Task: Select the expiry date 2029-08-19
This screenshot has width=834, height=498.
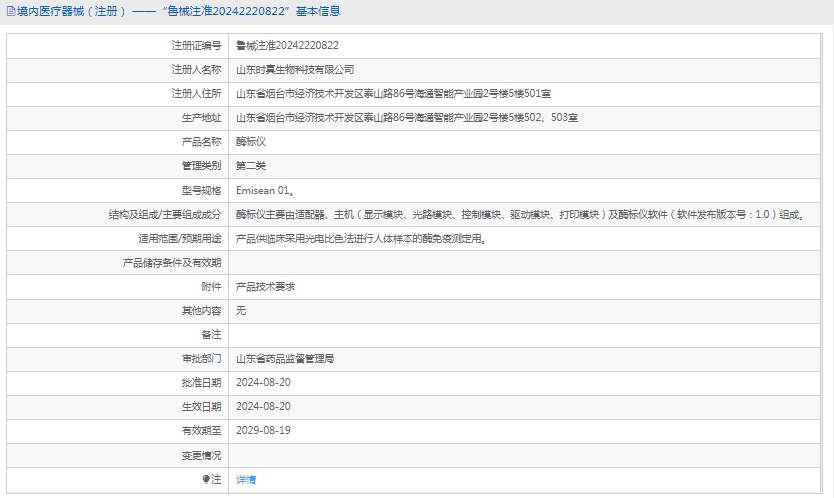Action: point(263,431)
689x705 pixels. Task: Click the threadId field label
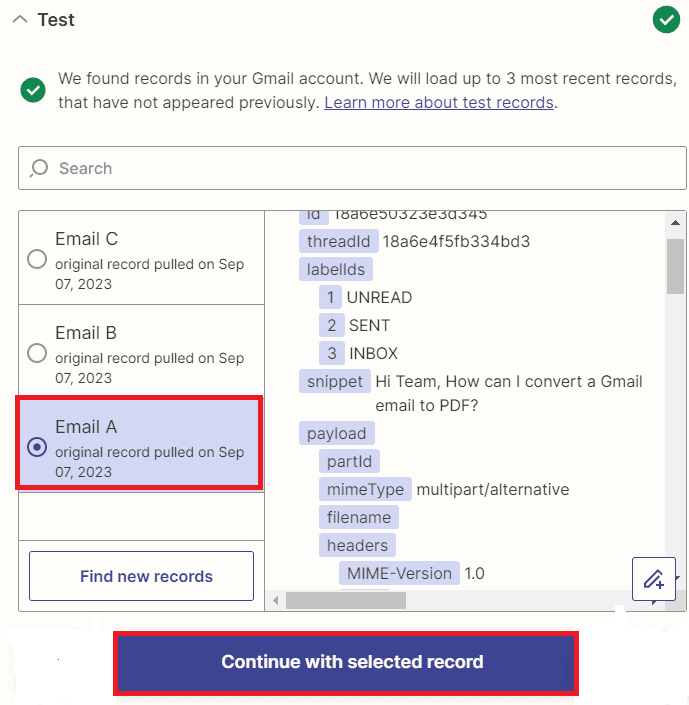coord(338,241)
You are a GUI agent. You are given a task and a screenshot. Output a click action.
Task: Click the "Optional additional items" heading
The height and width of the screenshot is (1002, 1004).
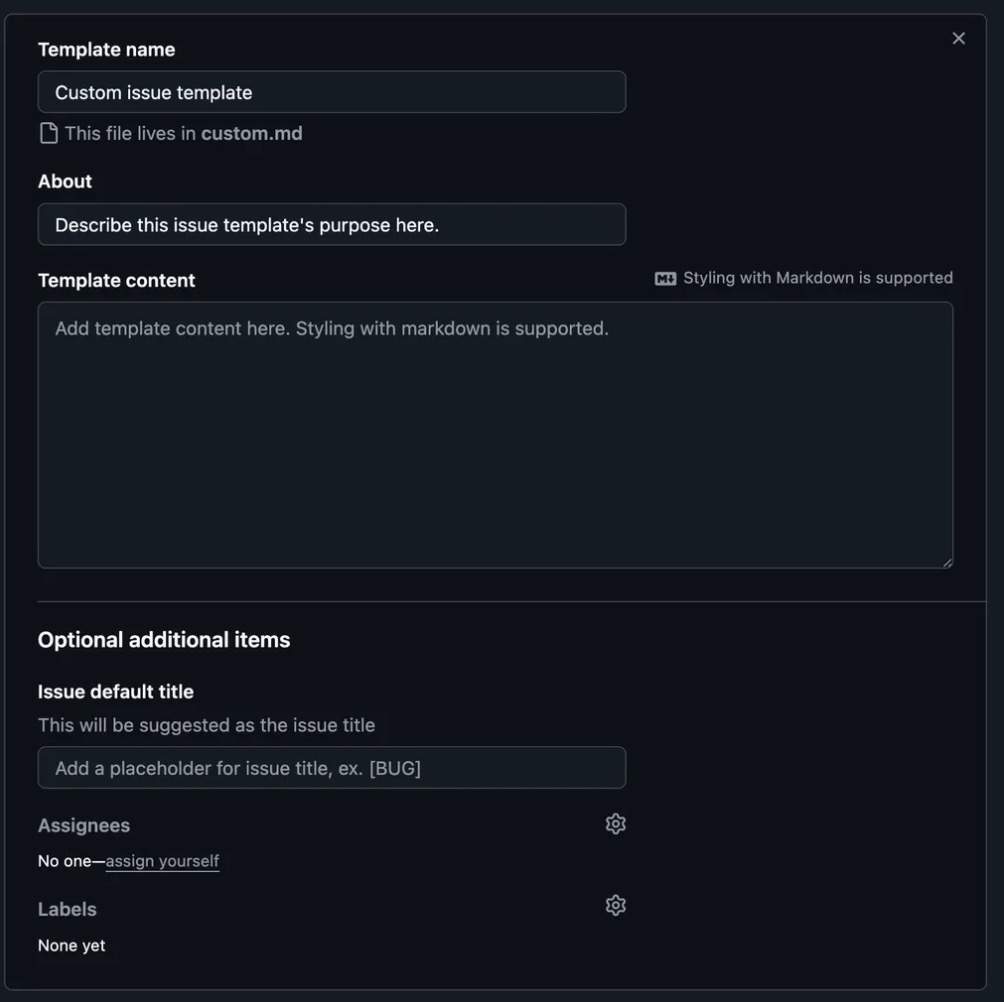coord(164,640)
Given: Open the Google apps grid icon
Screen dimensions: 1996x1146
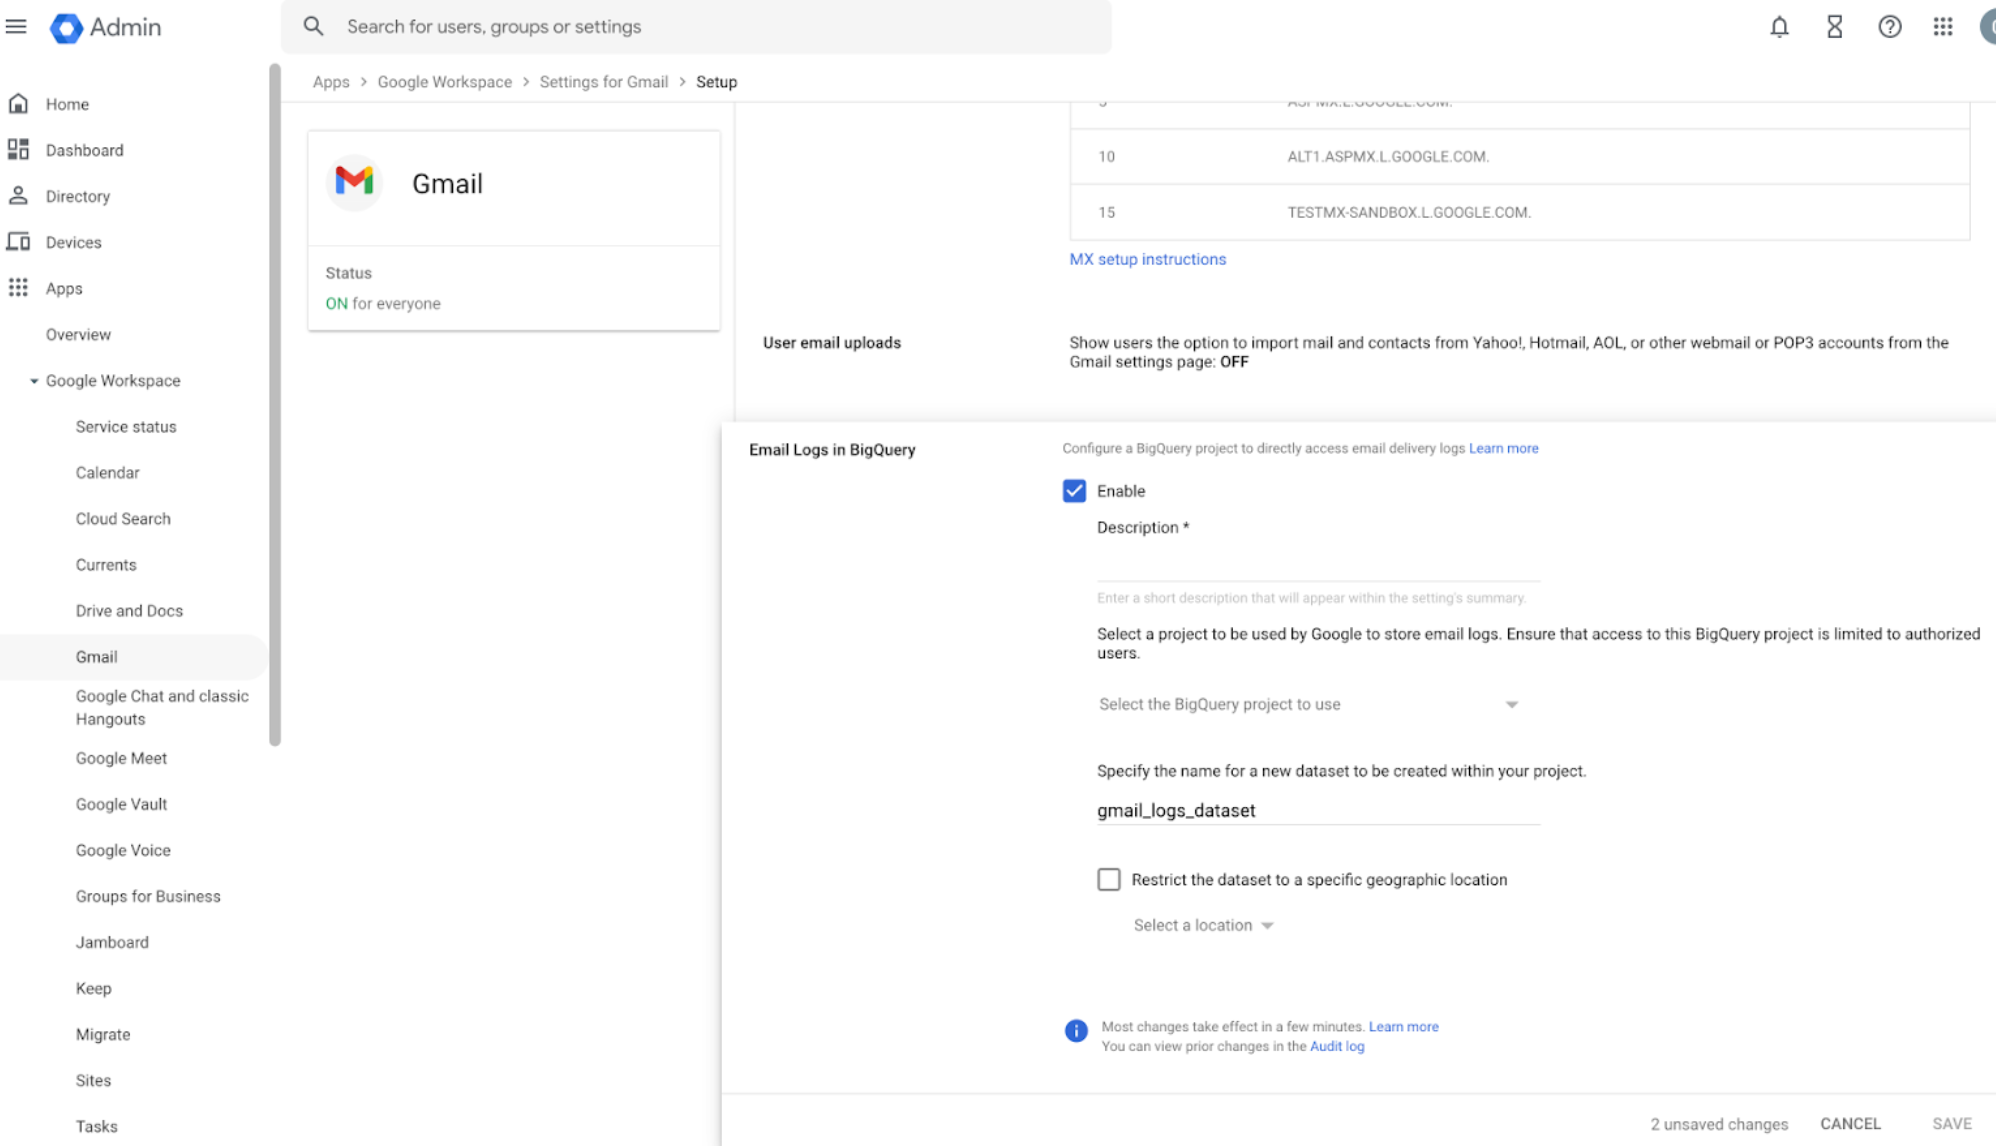Looking at the screenshot, I should [x=1942, y=27].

■ ■ ■ ■ ■ ■ ■

Requirements: Render the data above as a JSON list of strings, with one string for each line and blank lines omitted. Leave the pictures out.

Answer:
[
  "Task: Select the expiry date 2029-08-19",
  "This screenshot has width=834, height=498.",
  "Action: point(263,431)",
  "689x705 pixels. Task: Click the threadId field label",
  "coord(338,241)",
  "You are a GUI agent. You are given a task and a screenshot. Output a click action.",
  "Task: Click the \"Optional additional items\" heading",
  "The height and width of the screenshot is (1002, 1004).",
  "coord(164,640)",
  "Given: Open the Google apps grid icon",
  "Screen dimensions: 1996x1146",
  "Looking at the screenshot, I should [x=1942, y=27]."
]